Hoje estava assistindo a um programa sobre saúde e o assunto era hipertensão, um convidado comentou algo interessante: mesmo com medicamentos distribuídos pelo SUS e informação mais disseminada, muitas pessoas continuam não se cuidando ou se tratando, o que tende a piorar a situação com o passar do tempo.
Ele relacionou isso a pulsão de vida e pulsão de morte, conceitos da psicanálise, que embora seja criticada e até ultrapassada ainda ajuda a nomear sentimentos e comportamentos. Não se trata de vontade de viver ou morrer necessariamente, mas de impulsos internos que nos empurram mais para alguma dessas direções. Também vem do ambiente externo, pelo contexto e experiências.

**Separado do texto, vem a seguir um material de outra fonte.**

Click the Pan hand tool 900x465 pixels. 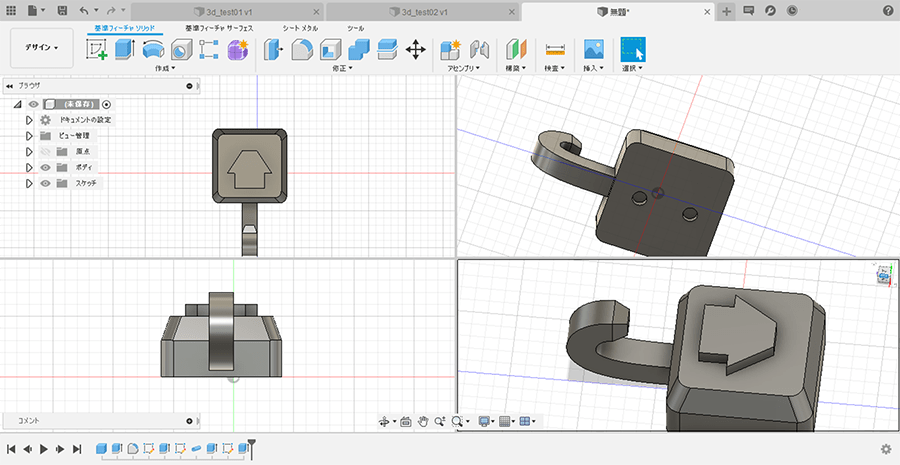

Acredito que a maioria sabe o que faz bem e o que faz mal, o que ajuda e o que atrapalha, o "certo e o errado". Como somos falhos tem vezes que acabamos jogando contra nós mesmos e quando estamos cansados, exaustos, tristes, estressados, ansiosos ou preocupados, fica ainda mais difícil fazer as melhores escolhas.
Então acho que o primeiro passo é estar consciente disso e ir ajustando conforme a tua realidade, tentar fazer aquilo que pode te fazer bem e ir diminuindo o que atrapalha. Sabendo que falhar ou ficar pra baixo em alguns dias e momentos é normal, que hoje provavelmente seja a regra, mas quem sabe futuramente se torne a exceção.
Me identifico um pouco com você. Só palavras bonitas não vão mudar nossa realidade, por isso o melhor é ir tomando ações, mas não espere o momento perfeito pra começar. O que for possível agora, por menor que seja, já é um começo. Mantenha a cabeça no lugar, fazer as coisas sem pensar pode trazer arrependimento.
Minha vida está assim. O que eu estou fazendo é tentar reencontrar o que me fazia bem, escutar músicas que eu costumava escutar, ler o que eu costumava ler e pensar como eu pensava.
Eu procuraria ajuda psiquiátrica e terapia (pelo sus, já q o dinheiro é problema) e tentaria arrumar um trabalho.
Confiaria no processo porque aos poucos as coisas vão se ajustando, é só questão de tempo. Mas é importante dar um primeiro passo
O mais importante é tentar arrumar um emprego e amigos. No fim as coisas tendem a se ajeitar, não do jeito que a gente quer mas se ajeitam sim. O importante é não desistir e se esforçar pra melhorar.